▶ _Problem requirements_:
Convert the records from the line containing "The width and height of the screenshot is (960, 540)." through the end of the records into a two-column CSV with headers instruction and output, one row per record, placing its text and its answer each in a single quoted field with line breaks replaced by spaces. Leave the pictures out.

[START OF Records]

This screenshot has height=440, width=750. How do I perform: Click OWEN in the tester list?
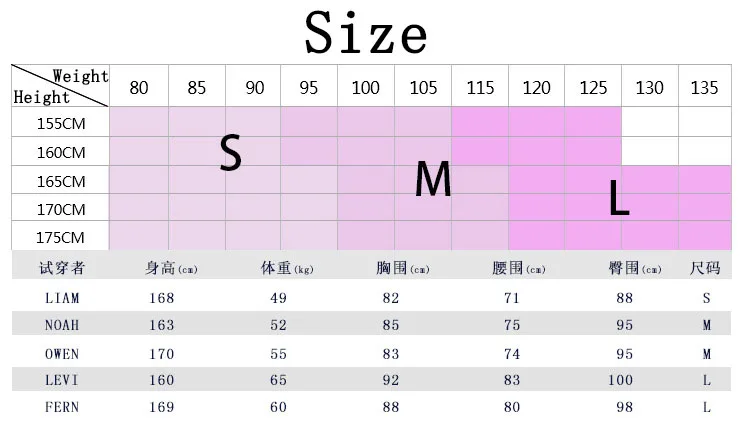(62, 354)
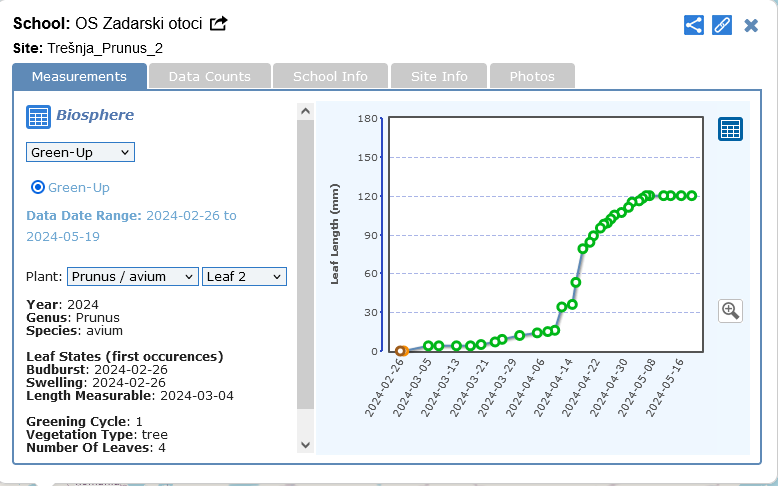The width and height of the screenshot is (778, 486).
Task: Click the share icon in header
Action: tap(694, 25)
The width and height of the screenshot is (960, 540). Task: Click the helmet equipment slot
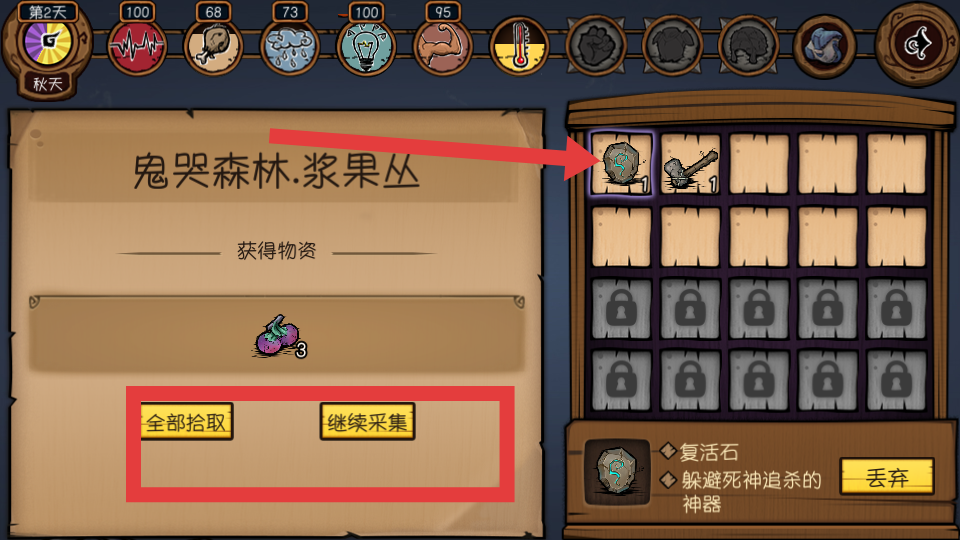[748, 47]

[END OF Records]

▶ _Response to the task_:
instruction,output
"The width and height of the screenshot is (960, 540). Task: Click the helmet equipment slot","[748, 47]"